By the second Wednesday, progress began. Dr Mango arranged a transfer to a rehabilitation hospital beside the Grande Raccordo Anulare, Rome's ring road. I had driven this road many times just months before. Now, I was unsure if I would ever drive again.

Philip Nolan suffered a massive stroke in Rome while covering the funeral of Pope Francis for the Irish Mail. That was the Wednesday. More people spoke English, including the speech and language therapist. I smiled when I saw a new Pope elected. In normal times, I would have gone home, worked for a week, and returned for the conclave.
Instead, events were in train. Mark spoke to the Mail's CEO, Paul Henderson. They liaised with the insurance company, which contacted Annie. Through this chain, I was scheduled to go home on Tuesday, May 13. In fact, things moved much quicker than planned.
On Saturday, May 10, I was told to be ready for 10am. Instead, three hours later, an ambulance pulled into the hospital grounds.
Mark and I boarded our transport and were transported to Ciampino, Rome's secondary airport, where a compact Lear jet stood ready for departure. While Mark handled the requisite passport formalities, I was moved onto the tarmac on a stretcher, allowing both of us to board the aircraft for the subsequent three-hour journey. The flight crew consisted of two pilots, a physician, and a nurse, guiding the plane smoothly onto the runway as we lifted off.

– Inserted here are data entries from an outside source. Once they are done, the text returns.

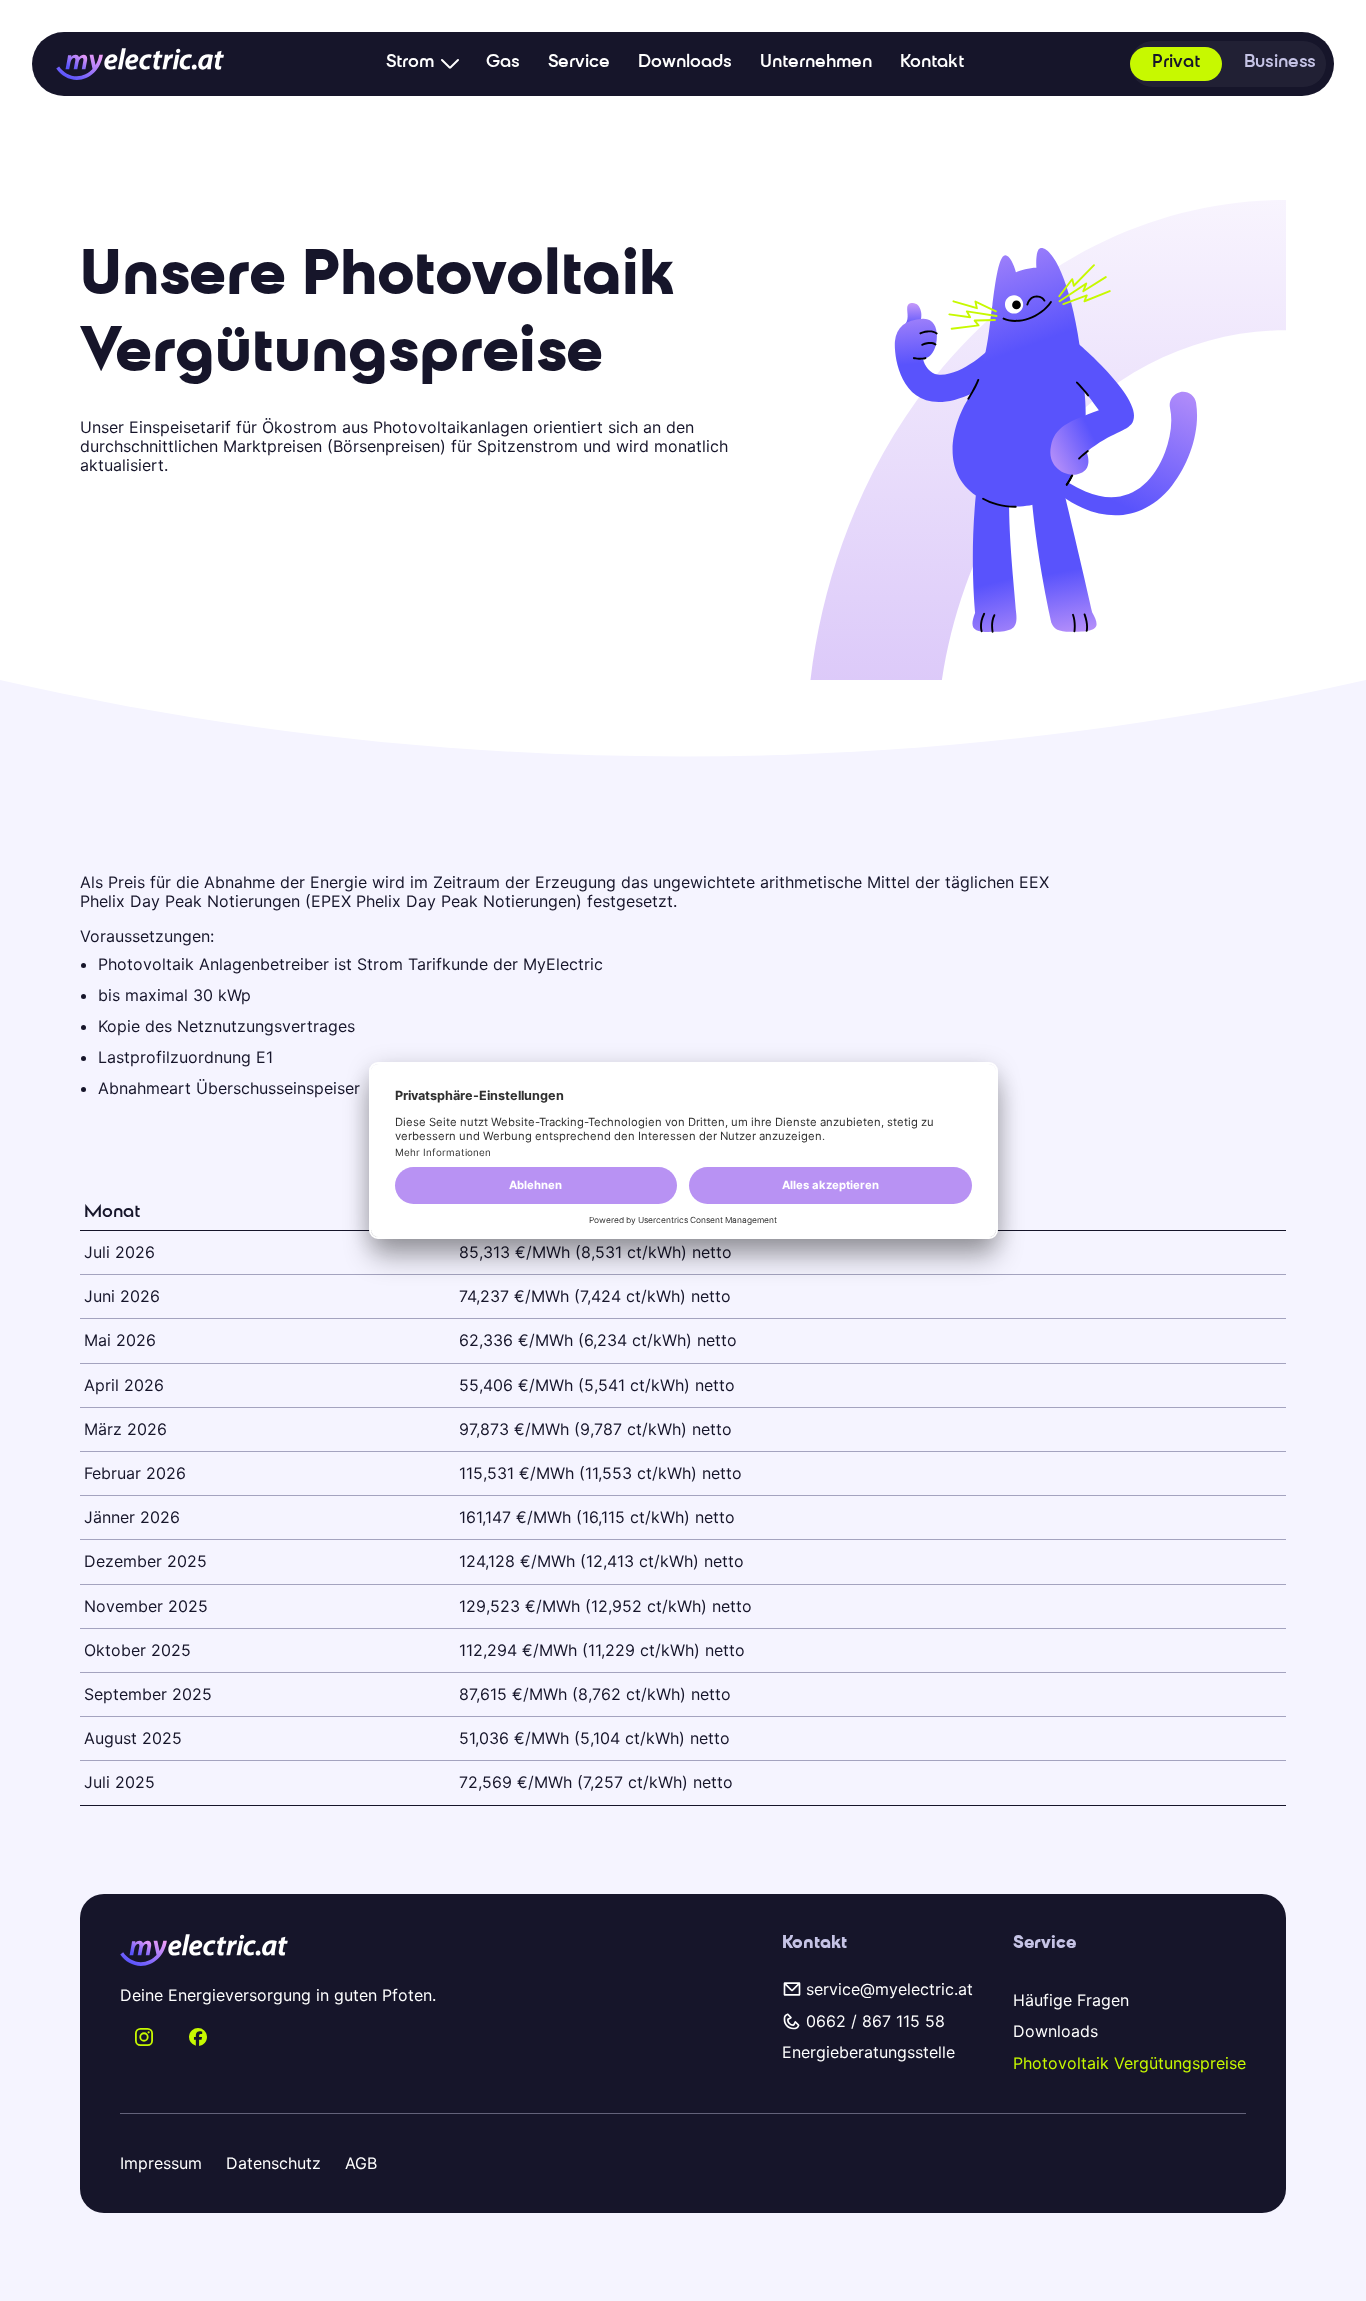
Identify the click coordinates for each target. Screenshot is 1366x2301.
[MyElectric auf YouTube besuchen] (198, 2037)
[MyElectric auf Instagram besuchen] (144, 2037)
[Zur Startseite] (140, 64)
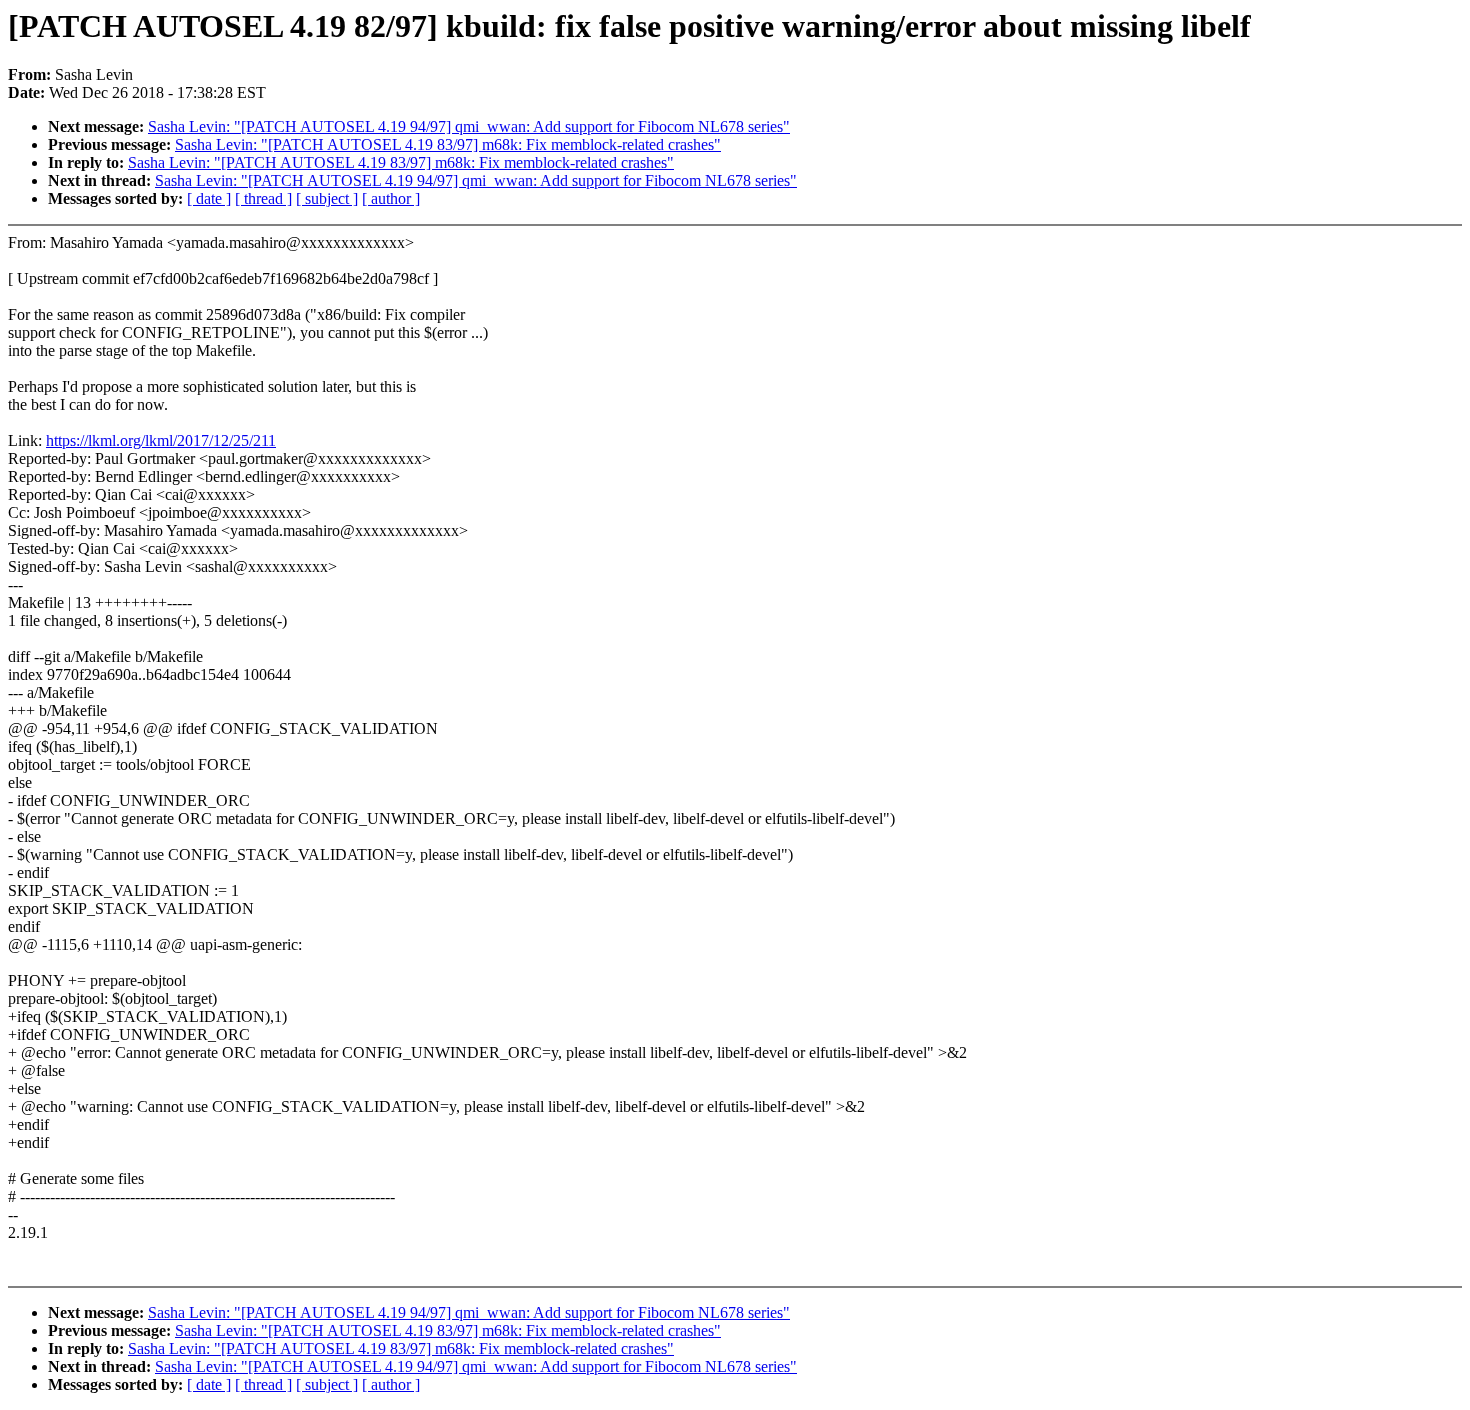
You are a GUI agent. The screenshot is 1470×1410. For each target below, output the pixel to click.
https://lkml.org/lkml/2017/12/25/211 (161, 440)
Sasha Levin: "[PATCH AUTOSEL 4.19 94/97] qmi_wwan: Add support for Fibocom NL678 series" (469, 126)
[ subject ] (327, 198)
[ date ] (209, 198)
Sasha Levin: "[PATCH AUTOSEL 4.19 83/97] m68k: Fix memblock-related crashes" (448, 144)
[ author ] (391, 198)
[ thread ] (263, 198)
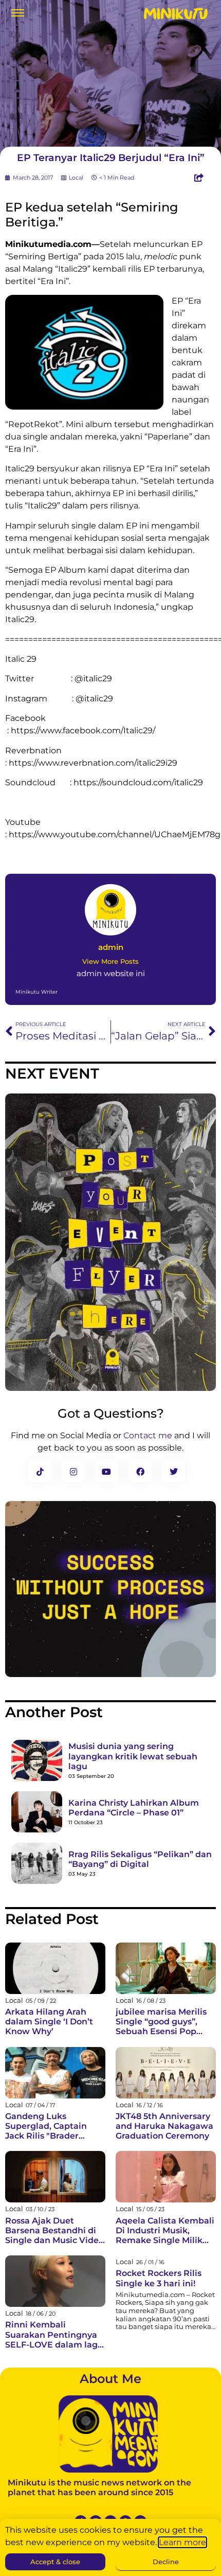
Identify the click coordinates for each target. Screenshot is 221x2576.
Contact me (147, 1435)
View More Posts (110, 961)
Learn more (182, 2542)
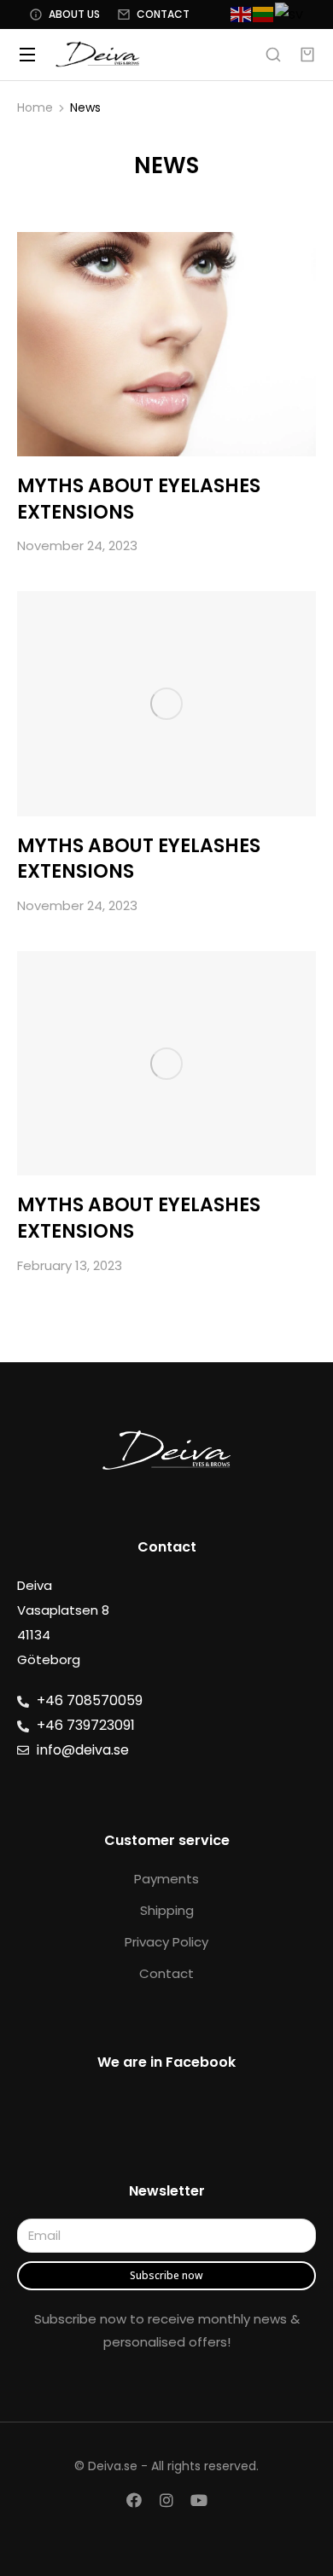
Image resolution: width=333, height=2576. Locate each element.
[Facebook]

As I lay completely flat across the rear sections of three rows of seats, I watched Rome disappear below the horizon. My mobility was nonexistent; I was unable to walk or stand, and the right side of my body remained entirely numb. The recovery ahead presented a formidable challenge, a steep ascent that had not been anticipated during my initial assessment two weeks prior.
There was, however, one favorable outcome. The journey was directed toward my home in Ireland. Reaching my actual residence would require additional time and effort. For the detailed account of Philip's rehabilitation process, please refer to Part 2 of this series.